-- REQUIREMENT --
From the material below, list every line containing "package".

....

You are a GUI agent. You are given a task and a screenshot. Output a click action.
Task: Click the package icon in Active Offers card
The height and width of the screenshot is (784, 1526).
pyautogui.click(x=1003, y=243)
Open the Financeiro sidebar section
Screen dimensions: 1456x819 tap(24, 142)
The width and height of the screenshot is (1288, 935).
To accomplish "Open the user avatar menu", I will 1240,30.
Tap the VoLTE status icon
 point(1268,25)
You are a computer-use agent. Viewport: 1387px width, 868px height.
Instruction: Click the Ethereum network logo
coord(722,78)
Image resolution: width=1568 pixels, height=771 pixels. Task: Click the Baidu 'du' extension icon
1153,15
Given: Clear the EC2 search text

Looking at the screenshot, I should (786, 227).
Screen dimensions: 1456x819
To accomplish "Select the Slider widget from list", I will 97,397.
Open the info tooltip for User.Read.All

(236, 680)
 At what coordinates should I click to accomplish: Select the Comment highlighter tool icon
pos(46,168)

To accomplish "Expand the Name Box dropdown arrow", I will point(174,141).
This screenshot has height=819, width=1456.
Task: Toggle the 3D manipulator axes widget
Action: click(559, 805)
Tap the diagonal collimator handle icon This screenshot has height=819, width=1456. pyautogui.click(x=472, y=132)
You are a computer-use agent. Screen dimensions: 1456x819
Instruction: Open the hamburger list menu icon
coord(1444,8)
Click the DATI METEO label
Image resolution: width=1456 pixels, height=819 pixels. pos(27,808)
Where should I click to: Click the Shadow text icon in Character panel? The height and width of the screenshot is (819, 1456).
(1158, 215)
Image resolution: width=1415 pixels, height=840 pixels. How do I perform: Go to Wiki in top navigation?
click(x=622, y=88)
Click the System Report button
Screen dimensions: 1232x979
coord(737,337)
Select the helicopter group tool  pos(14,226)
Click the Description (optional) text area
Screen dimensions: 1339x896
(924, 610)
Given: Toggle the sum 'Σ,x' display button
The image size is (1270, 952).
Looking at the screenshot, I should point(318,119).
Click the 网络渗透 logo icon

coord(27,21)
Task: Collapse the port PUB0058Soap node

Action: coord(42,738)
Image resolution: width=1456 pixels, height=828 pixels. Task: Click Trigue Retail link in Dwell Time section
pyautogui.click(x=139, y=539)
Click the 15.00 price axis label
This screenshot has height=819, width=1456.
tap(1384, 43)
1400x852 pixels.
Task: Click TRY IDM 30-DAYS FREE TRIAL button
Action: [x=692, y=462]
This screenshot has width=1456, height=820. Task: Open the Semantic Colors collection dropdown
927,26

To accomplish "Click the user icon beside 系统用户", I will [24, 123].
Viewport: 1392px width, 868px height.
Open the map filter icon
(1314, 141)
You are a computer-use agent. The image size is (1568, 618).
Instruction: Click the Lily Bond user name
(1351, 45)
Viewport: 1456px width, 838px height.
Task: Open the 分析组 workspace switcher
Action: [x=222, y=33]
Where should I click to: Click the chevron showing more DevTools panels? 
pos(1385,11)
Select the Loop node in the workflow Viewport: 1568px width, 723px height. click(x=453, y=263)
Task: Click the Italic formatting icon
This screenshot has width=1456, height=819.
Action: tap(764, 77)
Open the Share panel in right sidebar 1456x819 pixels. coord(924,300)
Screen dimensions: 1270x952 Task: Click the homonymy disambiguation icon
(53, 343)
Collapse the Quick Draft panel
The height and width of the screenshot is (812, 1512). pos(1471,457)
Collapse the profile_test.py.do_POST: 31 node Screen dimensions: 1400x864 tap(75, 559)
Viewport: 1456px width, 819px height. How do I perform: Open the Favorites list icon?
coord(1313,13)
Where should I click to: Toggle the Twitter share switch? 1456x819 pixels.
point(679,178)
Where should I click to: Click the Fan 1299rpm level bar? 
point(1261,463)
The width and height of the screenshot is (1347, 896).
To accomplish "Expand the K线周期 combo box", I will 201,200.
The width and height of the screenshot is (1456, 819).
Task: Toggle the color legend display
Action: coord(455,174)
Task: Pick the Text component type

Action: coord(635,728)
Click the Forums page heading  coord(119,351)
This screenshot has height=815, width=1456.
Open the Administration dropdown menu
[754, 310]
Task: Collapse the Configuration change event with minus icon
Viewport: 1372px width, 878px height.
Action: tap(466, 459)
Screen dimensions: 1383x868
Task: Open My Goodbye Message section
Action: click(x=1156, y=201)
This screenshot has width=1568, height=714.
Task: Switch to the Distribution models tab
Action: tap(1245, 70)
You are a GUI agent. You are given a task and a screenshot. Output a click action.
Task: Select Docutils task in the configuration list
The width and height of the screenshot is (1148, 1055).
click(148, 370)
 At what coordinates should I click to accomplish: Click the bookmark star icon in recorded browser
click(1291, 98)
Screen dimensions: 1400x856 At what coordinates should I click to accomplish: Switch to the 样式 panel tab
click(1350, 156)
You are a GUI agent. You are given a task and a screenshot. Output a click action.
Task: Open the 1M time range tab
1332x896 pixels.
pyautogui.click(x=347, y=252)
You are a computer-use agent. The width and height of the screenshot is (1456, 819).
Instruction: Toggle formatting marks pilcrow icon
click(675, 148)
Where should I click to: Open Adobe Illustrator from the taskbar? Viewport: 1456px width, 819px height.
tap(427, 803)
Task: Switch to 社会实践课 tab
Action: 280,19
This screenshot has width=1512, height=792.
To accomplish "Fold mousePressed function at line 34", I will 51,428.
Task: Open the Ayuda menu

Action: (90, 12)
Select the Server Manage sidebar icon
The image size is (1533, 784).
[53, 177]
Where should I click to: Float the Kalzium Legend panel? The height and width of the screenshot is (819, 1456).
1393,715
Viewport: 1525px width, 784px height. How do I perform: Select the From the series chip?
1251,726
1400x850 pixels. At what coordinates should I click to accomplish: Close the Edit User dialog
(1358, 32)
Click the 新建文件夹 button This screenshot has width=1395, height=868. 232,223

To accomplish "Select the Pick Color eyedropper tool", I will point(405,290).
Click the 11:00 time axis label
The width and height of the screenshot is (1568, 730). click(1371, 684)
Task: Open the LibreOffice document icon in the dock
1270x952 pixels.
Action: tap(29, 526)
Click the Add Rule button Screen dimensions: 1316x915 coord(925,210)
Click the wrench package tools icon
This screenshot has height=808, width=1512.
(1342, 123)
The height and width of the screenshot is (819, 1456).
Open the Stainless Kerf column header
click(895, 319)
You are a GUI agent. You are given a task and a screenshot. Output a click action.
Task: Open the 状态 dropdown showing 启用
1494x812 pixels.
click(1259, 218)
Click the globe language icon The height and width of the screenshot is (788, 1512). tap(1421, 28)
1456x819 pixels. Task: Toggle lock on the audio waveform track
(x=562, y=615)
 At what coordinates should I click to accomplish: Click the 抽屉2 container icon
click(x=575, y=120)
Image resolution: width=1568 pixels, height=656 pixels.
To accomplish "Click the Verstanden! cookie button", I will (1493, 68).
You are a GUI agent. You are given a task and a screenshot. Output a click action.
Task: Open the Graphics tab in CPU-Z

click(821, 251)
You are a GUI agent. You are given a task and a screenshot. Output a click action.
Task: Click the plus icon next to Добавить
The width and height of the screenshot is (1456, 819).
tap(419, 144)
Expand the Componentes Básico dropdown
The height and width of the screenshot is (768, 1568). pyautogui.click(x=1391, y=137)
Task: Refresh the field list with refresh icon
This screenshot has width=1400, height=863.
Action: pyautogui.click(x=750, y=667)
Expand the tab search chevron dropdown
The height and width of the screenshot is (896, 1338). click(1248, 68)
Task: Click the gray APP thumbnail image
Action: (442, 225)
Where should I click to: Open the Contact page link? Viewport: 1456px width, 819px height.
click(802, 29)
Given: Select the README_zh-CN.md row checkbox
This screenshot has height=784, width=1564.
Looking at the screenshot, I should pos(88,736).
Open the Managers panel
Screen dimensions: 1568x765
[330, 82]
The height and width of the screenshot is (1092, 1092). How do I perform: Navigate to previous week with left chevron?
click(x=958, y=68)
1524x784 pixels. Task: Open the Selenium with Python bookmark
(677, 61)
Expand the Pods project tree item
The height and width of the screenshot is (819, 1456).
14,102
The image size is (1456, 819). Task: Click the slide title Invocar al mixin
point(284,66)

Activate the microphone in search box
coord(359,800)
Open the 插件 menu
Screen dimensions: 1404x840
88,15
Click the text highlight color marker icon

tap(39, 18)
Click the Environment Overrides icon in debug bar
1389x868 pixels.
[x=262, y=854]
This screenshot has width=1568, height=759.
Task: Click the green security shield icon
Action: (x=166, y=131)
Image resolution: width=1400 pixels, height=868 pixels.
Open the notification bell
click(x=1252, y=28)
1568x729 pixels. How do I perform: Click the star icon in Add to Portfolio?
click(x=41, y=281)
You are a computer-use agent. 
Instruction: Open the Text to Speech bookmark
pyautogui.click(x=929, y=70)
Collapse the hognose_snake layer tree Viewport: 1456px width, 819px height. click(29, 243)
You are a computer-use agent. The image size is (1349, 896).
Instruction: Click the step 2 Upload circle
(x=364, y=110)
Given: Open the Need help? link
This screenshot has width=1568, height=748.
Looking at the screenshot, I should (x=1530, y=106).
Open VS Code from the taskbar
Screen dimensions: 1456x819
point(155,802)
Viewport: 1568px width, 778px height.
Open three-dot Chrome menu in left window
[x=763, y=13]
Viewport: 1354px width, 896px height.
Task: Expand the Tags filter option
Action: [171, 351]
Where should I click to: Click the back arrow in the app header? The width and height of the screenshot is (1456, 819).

....

-- SOLVED PROBLEM --
Task: Click the package icon in Active Offers card
Click the wrench package tools icon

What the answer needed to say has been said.